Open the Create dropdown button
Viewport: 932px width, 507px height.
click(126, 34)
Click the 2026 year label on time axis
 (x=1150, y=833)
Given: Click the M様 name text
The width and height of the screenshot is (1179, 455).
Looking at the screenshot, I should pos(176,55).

◇ ◇ ◇

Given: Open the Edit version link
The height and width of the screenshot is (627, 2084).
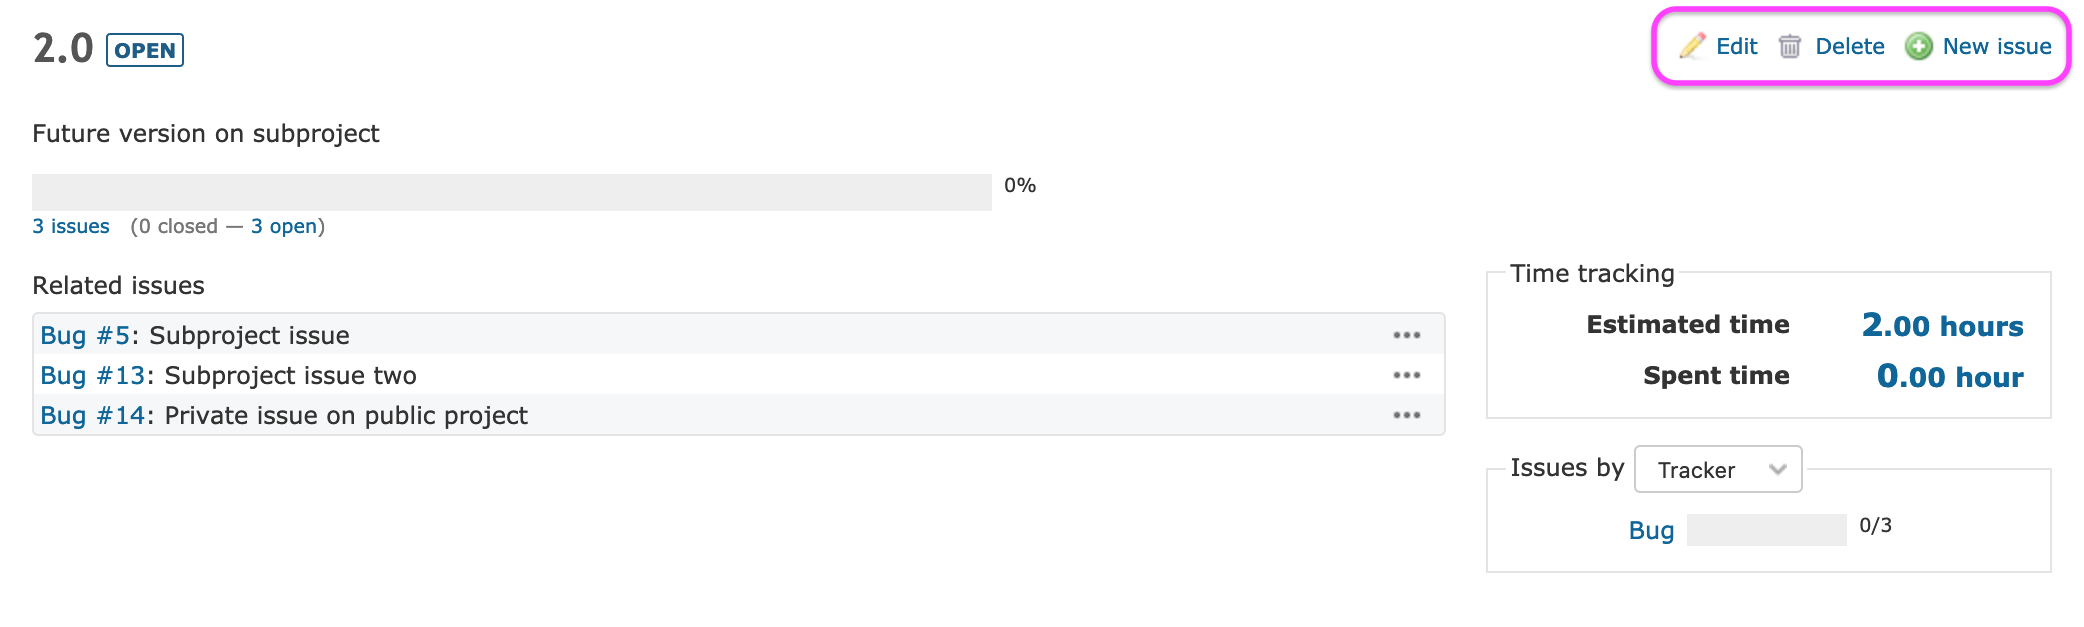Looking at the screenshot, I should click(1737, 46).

◇ ◇ ◇

▶ _Aim of the task_
Note each line of the entries that has "Given" in it, and copy those lines.

▶ _Exercise response_
Given: Click the M様 name text
Given: Open the Edit version link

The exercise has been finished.